==== Text for analysis ====

Last week I debated New York Times columnist Paul Krugman at the National Press Club on the future of Social Security. This was about as much fun as trying to eat corn on the cob with braces.
Krugman is the leader of the opposition to personal investment accounts. He argues, and most liberals agree with him, that the Social Security system is not facing a financial crisis and that minor tweaks to the system will pull it out of the red for at least the next 50 years. A recent USA Today poll seems to suggest that the public agrees with Krugman on this point. A minority of voters believe there is a “crisis.” But it’s also true that more than two-thirds of respondents agree the system is in bad shape financially and needs to be shored up. The public is not nearly as delusional on this point as Krugman and his congressional disciples are.
Krugman tries to turn the tables on those like President Bush who support personal investment options by maintaining that this option is what would cause a real financial crisis. He points to a huge amount of borrowing necessary to fund these accounts.
Krugman is referring to the so-called “transition costs” of Social Security reform. A transition cost is the price you have to pay to get from point A to point B. Establishing personal accounts will require about $2 trillion in government borrowing over the next 15 years. But once the accounts are in place, the government saves about $10 trillion in future obligations. Any private business with large pension obligations would sign on to such a refinancing plan in a heartbeat. The debt restructuring would substantially improve the firm’s balance sheet and its stock price would rise — reflecting improved long-term finances even though its current cash flow would be reduced.

====

Directions:
a. For each statement, say whether the Social Security text supports it, answering yes or no and quoting the deciding words exactly. (i) The author debated Paul Krugman at the National Press Club. (ii) The USA Today poll found that a majority of voters believe there is a crisis. (iii) Establishing personal accounts would require about $10 trillion in government borrowing.
b. Recast the paragraph of the Social Security text that begins "Krugman is referring to" as a short bulleted list that keeps its main facts.
c. Carry the Social Security text forward from its final sentence.
The entries that follow are separate material and have no connection to the Social Security text.

==== Listed records ====

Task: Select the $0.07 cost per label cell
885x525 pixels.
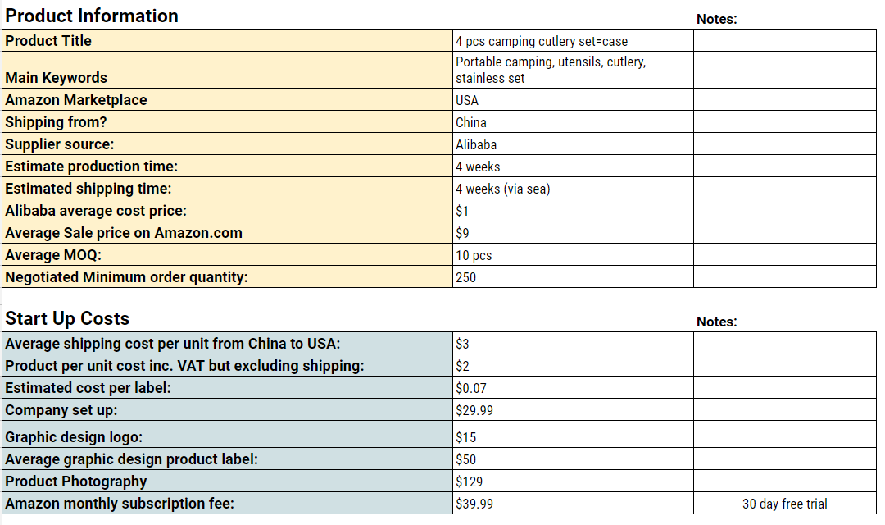Action: [573, 388]
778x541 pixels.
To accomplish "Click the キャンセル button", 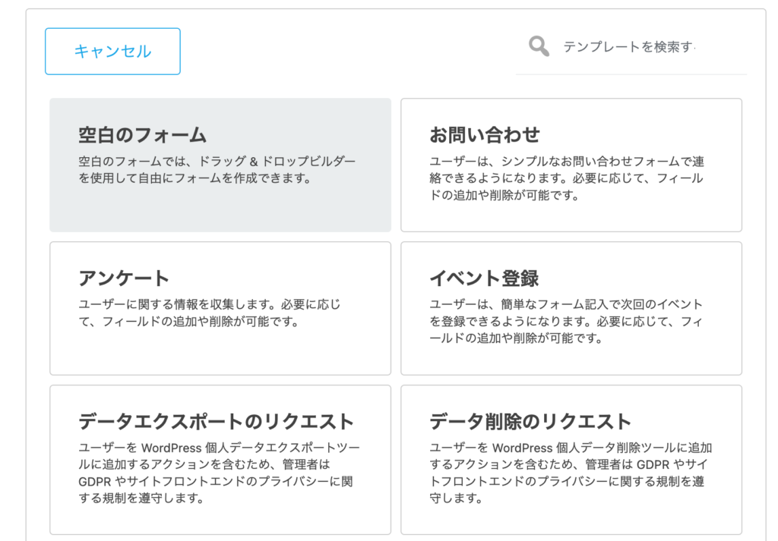I will coord(112,52).
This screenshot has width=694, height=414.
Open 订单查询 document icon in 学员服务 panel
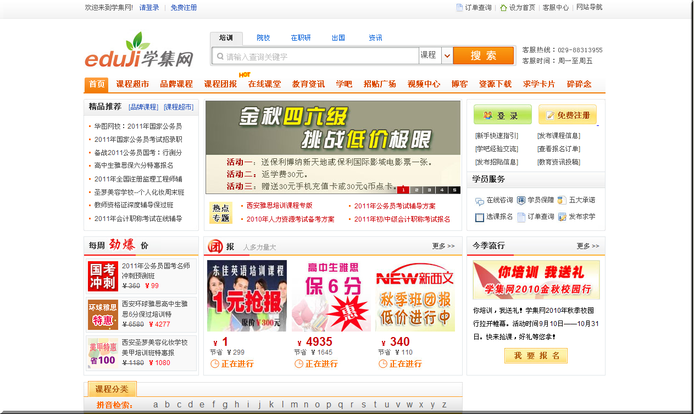point(521,217)
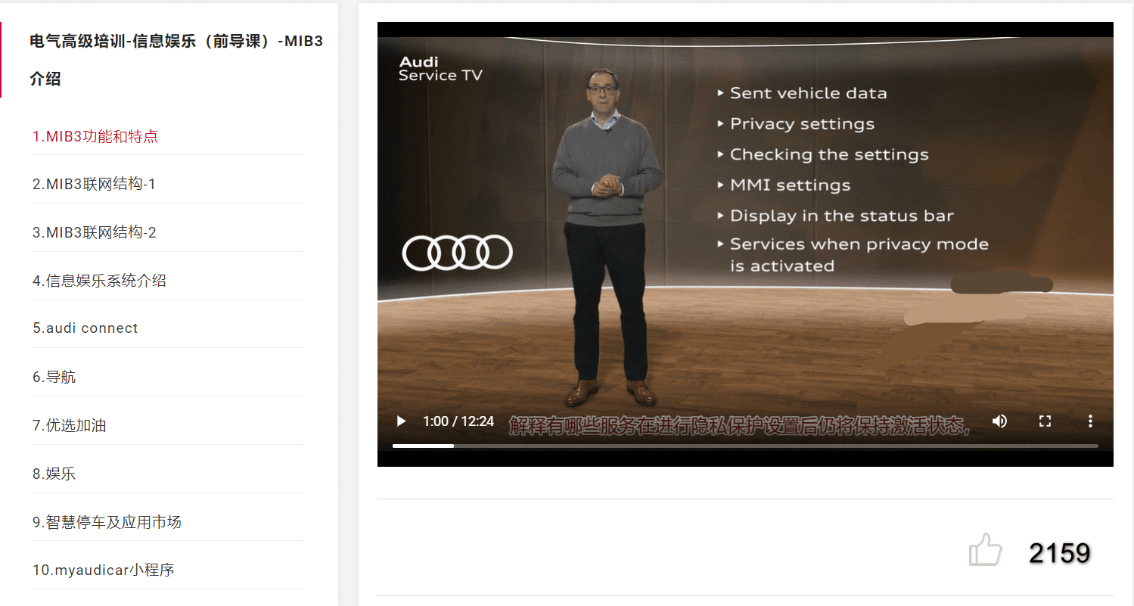The image size is (1134, 606).
Task: Open lesson 7.优选加油
Action: [69, 426]
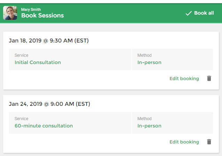This screenshot has height=156, width=222.
Task: Click the green header bar
Action: (x=122, y=13)
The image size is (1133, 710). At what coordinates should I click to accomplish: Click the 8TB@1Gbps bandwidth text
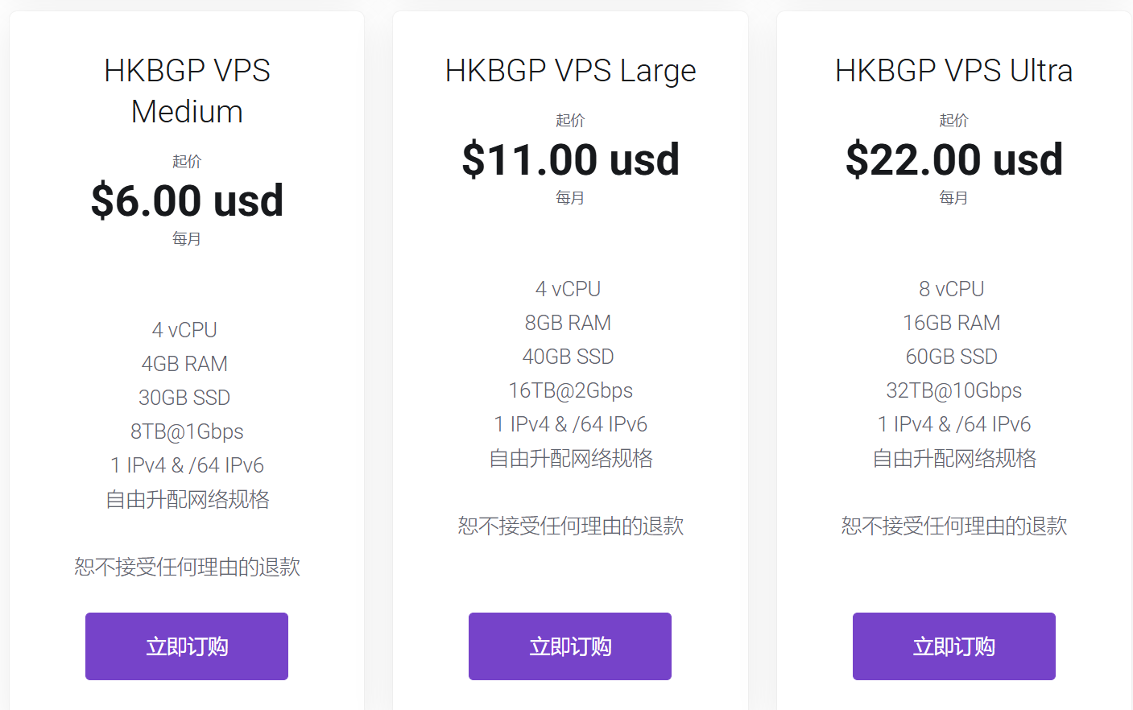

====

Answers:
a.
(i) Yes: "Last week I debated New York Times columnist Paul Krugman at the National Press Club on the future of Social Security."
(ii) No: "A minority of voters believe there is a “crisis.”"
(iii) No: "Establishing personal accounts will require about $2 trillion in government borrowing over the next 15 years."

b.
- Krugman means the "transition costs" of Social Security reform, the price of moving from point A to point B.
- Setting up personal accounts would take about $2 trillion in government borrowing over the next 15 years.
- Once the accounts exist, the government would save about $10 trillion in future obligations.
- A private business with large pension obligations would readily accept such a refinancing plan.
- The restructuring would improve the firm's balance sheet and raise its stock price, even though current cash flow would fall.

c.
Why doesn’t Congress make this rational financial decision? Part of the answer is that government isn’t run like a business. In fact, Uncle Sam doesn’t use a balance sheet at all. When the feds promise to pay in the future (as with impending Social Security and Medicare obligations to baby boomers) those payments might as well be invisible to policymakers — they never show up in the accounting books. Another problem is that massive unfunded liabilities don’t have to be dealt with for at least a decade, and most members of Congress are incapable of thinking more than one week ahead.
Fortunately, Dr. John Templeton, the Pennsylvania-based philanthropist and public-policy entrepreneur, has devised a disarmingly simple way to blow through this government accounting smoke screen. The “Templeton Curve,” shown below, depicts two financial futures for Social Security. The first is the “do nothing” scenario in which we pretend the program is in fine shape and that only minor tinkering will be required when baby boomers retire. Politicians who buy into this fairy tale also tend to believe that Social Security tax receipts are all safely stashed away in Al Gore’s giant, mythical “lock box.” As we can see from the chart, if we choose the “do nothing” option, the program runs surpluses for another dozen years, hits the fiscal quicksand in 2018, and sinks deeper into debt in every succeeding year.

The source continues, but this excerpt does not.